Five Things I Saw & Heard This Week: Wednesday 7th March

Busker, Charing Cross tube station, Thursday 1st March
An alto saxist, playing Ewan McColl’s The First Time Ever I Saw Your Face, with every phrase so extended it took the entire length of the subway corridor for the tune to fall into place, which it did, rather beautifully. And at 30p, cheaper than an iTunes download.

Dark Ages Musician-Fan Communication
Found in a folder of old things: this returned envelope from a simpler, less efficient time. Attempting to join the Levon Helm Organisation, which would have given me an 8″x10″ glossy and a quarterly newsletter. For $6. MySpace, Facebook, Twitter? What? Who needs ’em?

For illustration fans: The early Isabelle Dervaux rubber airmail stamps are trumped by the United States Post Office Returned To Sender.

Close Up to a Clarinet
I’m working on a book with a great musician, Sammy Rimington. Sammy’s played clarinet over the years with some of the greats of the Jazz world, as well as with the likes of Muddy Waters and Ry Cooder, and I asked if he’d bring his clarinet the next time we met to work on the book, a scrapbook of his life. He obliged and, sitting two feet away from him as I pushed the record button, was struck by how great it was to be in such proximity to a) a great musician, and b) that most gorgeously fluid and smoky-sounding instrument.

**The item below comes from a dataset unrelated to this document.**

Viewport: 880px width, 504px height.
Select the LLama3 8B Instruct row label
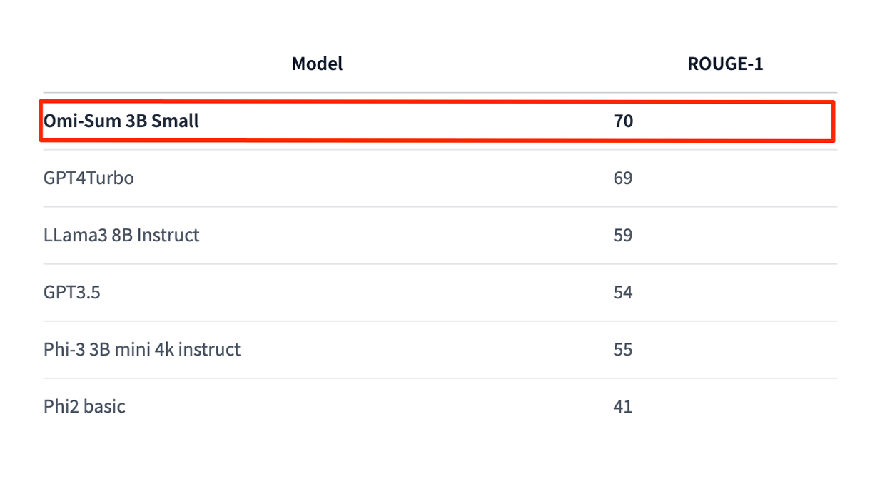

Pro-Rata Music Documentaries
Talking with my friend Steve Way about the Gerry Rafferty doc, he proposed that future music documentaries should be made in appropriate formats. eg: Punk Rock documentaries should be very short, preferably under three minutes; Prog Rock documentaries should be be extremely long and in multiple parts (the “Gatefold” approach).

Kasabian vs Lou Reed, Friday 2nd March
The Graham Norton Show, BBC1. Kasabian are so bad, so indie dishwater bland, they make me want to crawl into a hole and die. All the moves, all the thin jeans and pointy shoes and shades in the world couldn’t rescue the flaccid strumming and the la la la’s. Goldie Hawn attempted to describe this sorry mess, causing the singer (looking for all the world like someone’s dodgy bearded uncle) to reference Be My Baby and Roy Orbison.

Oh Please.

Fuck. And Off.

Over on BBC2 a few minutes later, a discussion about Lou Reed reaching seventy. After a clip from Later, of Lou with Metallica, writer Christina Patterson made this observation: “I kind of think—why should he carry on doing the same stuff? He did some stuff absolutely brilliantly, that’s more than most of us do in a lifetime and I think it’s a great temptation for artists to do the same thing again and again… And I think good on him… to try and do something fresh. Personally I think it’s disastrous, but I don’t see there’s anything wrong in the quest…” Absolutely spot on. But then Lou’s done something great in the first place, unlike Kasabian. Result? Victory for Lou!